Invesco Solar ETF TAN – Up 9%

Solar stocks have been on a tear thanks to rebound in global solar demand, California’s push to go solar, competitive pricing and the potential for Chinese subsidies. Higher oil prices are also contributing to the solar stock rally. TAN offers global exposure to the solar industry by tracking the MAC Global Solar Energy Index, holding 22 stocks in the basket with heavy concentration on the top firm. American firms dominate the fund’s portfolio with nearly 52.3% share, followed by China (22.2%) and Spain (7.2%). The product has amassed $301.2 million in its asset base and charges investors 70 bps in fees per year. It trades in average daily volume of 143,000 shares and has a Zacks ETF Rank #3 (Hold) with a High risk outlook

iShares U.S. Home Construction ETF ITB – Up 8.9%

The U.S. housing market has been shining this quarter buoyed by lower mortgage rates and decelerating home price growth that has encouraged people to buy more homes, pushing stocks and ETFs higher. ITB provides exposure to U.S. companies that manufacture residential homes by tracking the Dow Jones U.S. Select Home Construction Index. With AUM of $1.2 billion, it holds a basket of 46 stocks with heavy concentration on the top three firms. The product charges 43 bps in annual fees and trades in heavy volume of around 2.8 million shares a day on average. It has a Zacks ETF Rank #4 (Sell) with a High risk outlook.

Worst ETFs

ETFMG Prime Junior Silver ETF SILJ – Down 17.1%


Silver mining stocks have been on the downtrend this quarter thanks to intensifying U.S.-China trade spat, which has cast a doubt on the demand for the metal. Notably, silver is used in a wide range of industrial applications and about half of the global consumption of the industrial commodities is in China. Additionally, a few mining companies are going through tough times and struggling to generate free cash flow in a low-price environment where profit margins have been massively eroded. SILJ provides a true small-cap play on the silver mining space by tracking the Prime Junior Silver Miners & Explorers Index, holding 30 stocks in its basket with heavy concentration on the top three firms. The fund has managed assets worth $42.7 million and trades in solid volume of around 73,000 shares a day. It charges 69 bps in annual fees.
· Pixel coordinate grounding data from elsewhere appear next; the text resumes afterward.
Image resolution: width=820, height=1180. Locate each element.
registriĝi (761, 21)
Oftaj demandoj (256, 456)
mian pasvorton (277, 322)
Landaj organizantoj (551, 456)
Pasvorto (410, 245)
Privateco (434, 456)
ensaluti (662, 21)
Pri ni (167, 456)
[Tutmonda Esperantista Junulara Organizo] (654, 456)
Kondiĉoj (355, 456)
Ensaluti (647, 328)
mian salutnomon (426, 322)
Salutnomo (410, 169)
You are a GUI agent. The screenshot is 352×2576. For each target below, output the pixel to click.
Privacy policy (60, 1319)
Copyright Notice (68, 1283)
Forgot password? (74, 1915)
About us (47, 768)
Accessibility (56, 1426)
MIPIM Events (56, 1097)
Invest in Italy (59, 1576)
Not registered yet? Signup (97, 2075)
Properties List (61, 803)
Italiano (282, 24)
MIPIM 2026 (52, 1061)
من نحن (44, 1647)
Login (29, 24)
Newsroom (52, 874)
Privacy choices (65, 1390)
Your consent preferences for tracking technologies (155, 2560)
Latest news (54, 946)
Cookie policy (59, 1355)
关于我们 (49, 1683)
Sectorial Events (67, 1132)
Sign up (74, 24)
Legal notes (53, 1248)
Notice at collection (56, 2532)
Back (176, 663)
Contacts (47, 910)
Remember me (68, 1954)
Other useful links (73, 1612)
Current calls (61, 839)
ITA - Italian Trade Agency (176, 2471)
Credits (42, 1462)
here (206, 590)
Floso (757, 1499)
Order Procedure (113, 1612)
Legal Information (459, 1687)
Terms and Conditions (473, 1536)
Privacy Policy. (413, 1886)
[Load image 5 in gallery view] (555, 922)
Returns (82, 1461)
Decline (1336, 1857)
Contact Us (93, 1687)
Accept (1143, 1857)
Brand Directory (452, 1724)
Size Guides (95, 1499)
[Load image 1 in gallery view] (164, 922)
Global X MSCI Pakistan ETF PAK – Down 16.6%

Pakistan-based stocks were caught in a nasty web of trading this quarter amid escalating tensions between India and Pakistan on the disputed Kashmir region. PAK provides investors access to the largest, most liquid companies in Pakistan by tracking the MSCI All Pakistan Select 25/50 Index. It holds 34 stocks in its basket with each accounting for less than 8.6% share. The ETF has a lower level of $51.9 million in AUM and charges 87 bps in fees and expenses. Additionally, it trades in lower volumes of about 24,000 shares and has a Zacks ETF Rank of #4 with a Medium risk outlook

VanEck Vectors China SME-ChiNext ETF CNXT – Down 16.2%

Chinese stocks are seeing dismal trading with the return of trade war fears. While most of the Chinese ETFs have been declining, CNXT stole the show. This fund offers exposure to the largest and most-liquid China A-share stocks listed and trading on the Small and Medium Enterprise (SME) Board and the ChiNext Board of the Shenzhen Stock Exchange by tracking the SME-ChiNext 100 index. It holds 100 stocks in its basket with none accounting for more than 7.13% share. The product is unpopular with AUM of $30.6 million and average daily volume of around 29,000 shares. It charges 65 bps in fees per year and has a Zacks ETF Rank #3 with a High risk outlook (read: ETF Winners & Losers As China Retaliates).